═════ INPUT DATA
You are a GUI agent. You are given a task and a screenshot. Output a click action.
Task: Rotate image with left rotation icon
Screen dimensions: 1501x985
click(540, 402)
══════════
═════ INPUT DATA
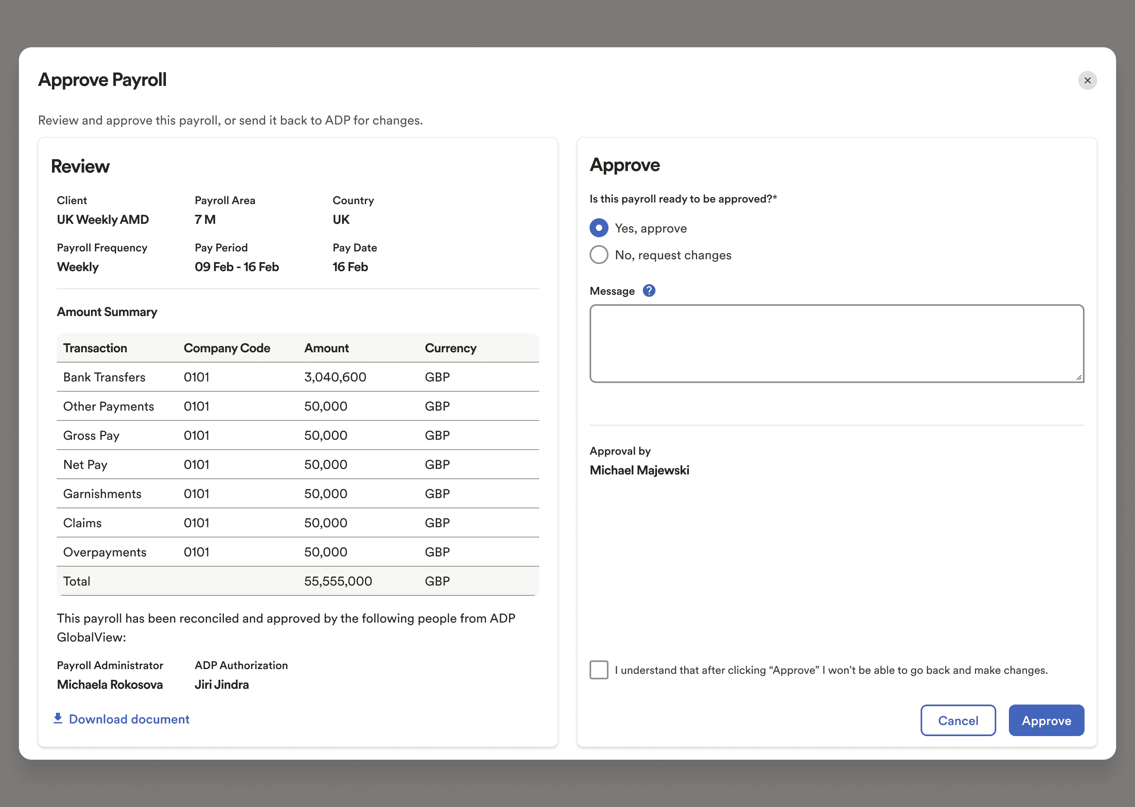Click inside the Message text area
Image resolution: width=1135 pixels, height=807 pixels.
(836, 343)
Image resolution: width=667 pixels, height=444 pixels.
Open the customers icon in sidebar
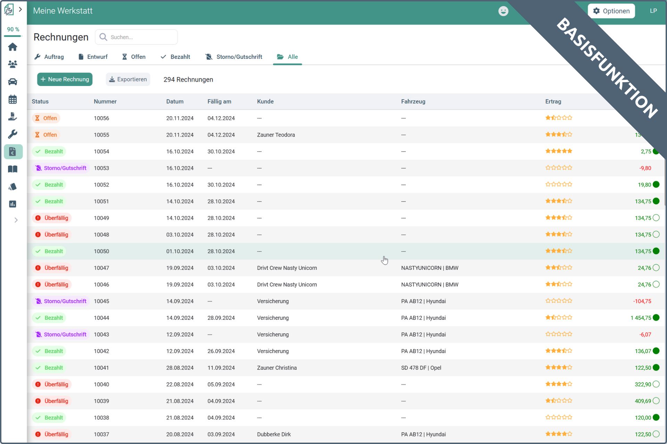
══════════
HOW TO COMPLETE THIS TASK ::
Return only the number of lines in the data that contain "icon".

REPLY TO THE EXERCISE ::
2